## ЗАДАНИЯ
[1] Согласуются ли с отрывком об индийском исчислении времени утверждения (а), (б) и (в)? (а) Одна махаюга равна 12 тысячам лет. (б) Каждая следующая юга длиннее предыдущей. (в) Брахма бессмертен. На каждое ответьте «да» или «нет» и приведите решающие слова отрывка дословно.
[2] Как, согласно отрывку об индийском исчислении времени, на санскрите называется великий хаос, в который погружается вселенная со смертью Брахмы?
[3] Перепишите из отрывка об индийском исчислении времени фрагмент, который начинается со слов «Как же строят» и заканчивается словами «более мелкие периоды.».

Можно ли «растянуть» такое время по привычной нам хронологической шкале, располагая на ней цепь внешних событий и фактов, связанных друг с другом лишь тем, что они происходили в одно и то же или близкое время?! Можно, но при этом что-то сущностно важное неизбежно пропадет.
Как же строят индийцы свою традиционную временную перспективу?
Начиная с глубокой древности время отождествлялось с кругом как с наиболее совершенным пространственным образом, а в качестве основного, базового цикла времени выделялся год – в соответствии с природными закономерностями. В основе мифической «хронологии» лежит сопоставление неизмеримой божественной вечности и человеческого периода времени, измеряемого видимым движением солнца. Исходным же ее пунктом можно считать приравнивание одного календарного – человеческого – года к одним божественным суткам. Тогда один месяц богов окажется равным 30 годам человека, а один год богов 360 годам человека. Из этих единиц складываются большие циклы, которые подразделяются на более мелкие периоды.
Самая «мелкая» единица, юга, подразделяется на время «дня», «ночи» и «сумерек». Четыре юги составляют одну махаюгу, или манавантару, то есть время существования одного мира, подвластного первочеловеку Ману, причем длительность юг постепенно убывает. Каждая махаюга равна 12 тысячам лет. Юги обозначены терминами для игры в кости: крита, трета, двапара и кали – и соответствуют костям в 4, 3, 2 и 1 очко; каждая последующая юга на четверть короче предыдущей, и это ускорение времени свидетельствует об ухудшении состояния мира, приводящем в конечном итоге к его гибели.
12 тысяч человеческих юг составляют одну божественную югу, а тысяча божественных юг – одну кальпу, или день Брахмы, равный, по мнению индийцев, 4320 миллионам лет. Но и этот великий бог не бессмертен в абсолютном смысле этого слова. И его дни, сколь бы велики они ни были, тоже сочтены. Он живет 100 лет – по своему божественному исчислению, которое не равно человеческому, – а затем умирает. Итак, бесконечная вселенная состоит из множества миров, и каждый из них имеет свое начало, расцвет и конец. Подобно тому как человек ночью спит, а днем бодрствует, в жизни вселенной также чередуются периоды покоя и деятельности. Период деятельности – день Брахмы – сменяется периодом покоя – его ночью; жизнь Брахмы – это время существования универсума, а с его смертью вселенная погружается в великий хаос, который на санскрите называется пралая или махапралая.

## ИСХОДНЫЙ МАТЕРИАЛ
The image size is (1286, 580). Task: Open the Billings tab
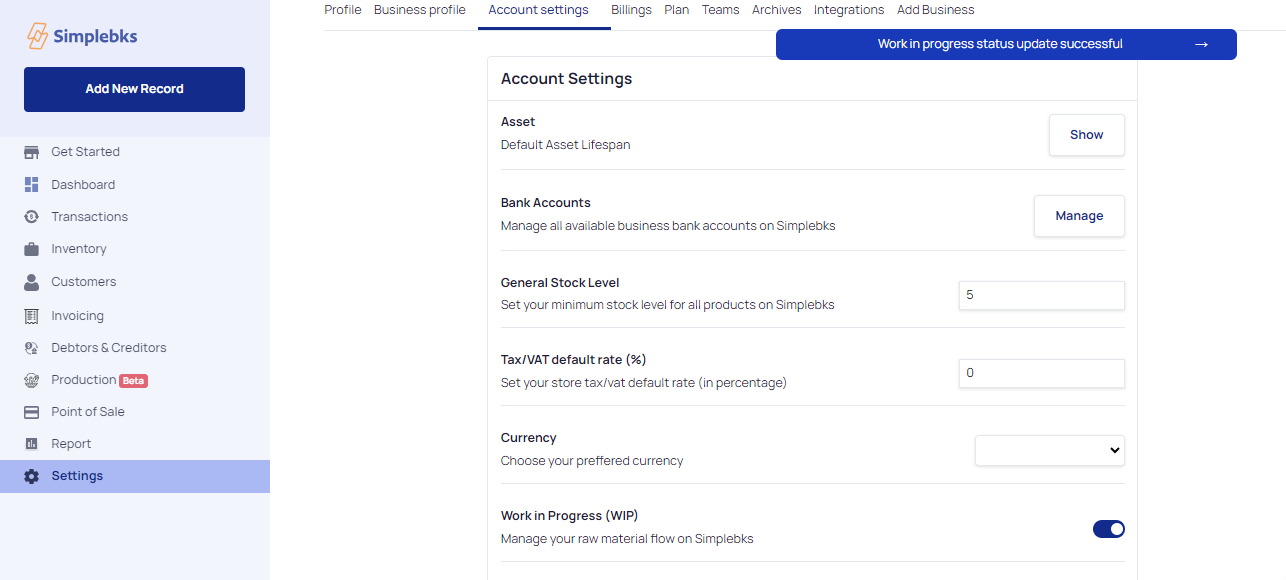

## ОЖИДАЕМЫЕ ОТВЕТЫ
[1]
(а) Да: «Каждая махаюга равна 12 тысячам лет».
(б) Нет: «каждая последующая юга на четверть короче предыдущей».
(в) Нет: «Но и этот великий бог не бессмертен в абсолютном смысле этого слова».

[2] Пралая или махапралая.

[3]
Как же строят индийцы свою традиционную временную перспективу?
Начиная с глубокой древности время отождествлялось с кругом как с наиболее совершенным пространственным образом, а в качестве основного, базового цикла времени выделялся год – в соответствии с природными закономерностями. В основе мифической «хронологии» лежит сопоставление неизмеримой божественной вечности и человеческого периода времени, измеряемого видимым движением солнца. Исходным же ее пунктом можно считать приравнивание одного календарного – человеческого – года к одним божественным суткам. Тогда один месяц богов окажется равным 30 годам человека, а один год богов 360 годам человека. Из этих единиц складываются большие циклы, которые подразделяются на более мелкие периоды.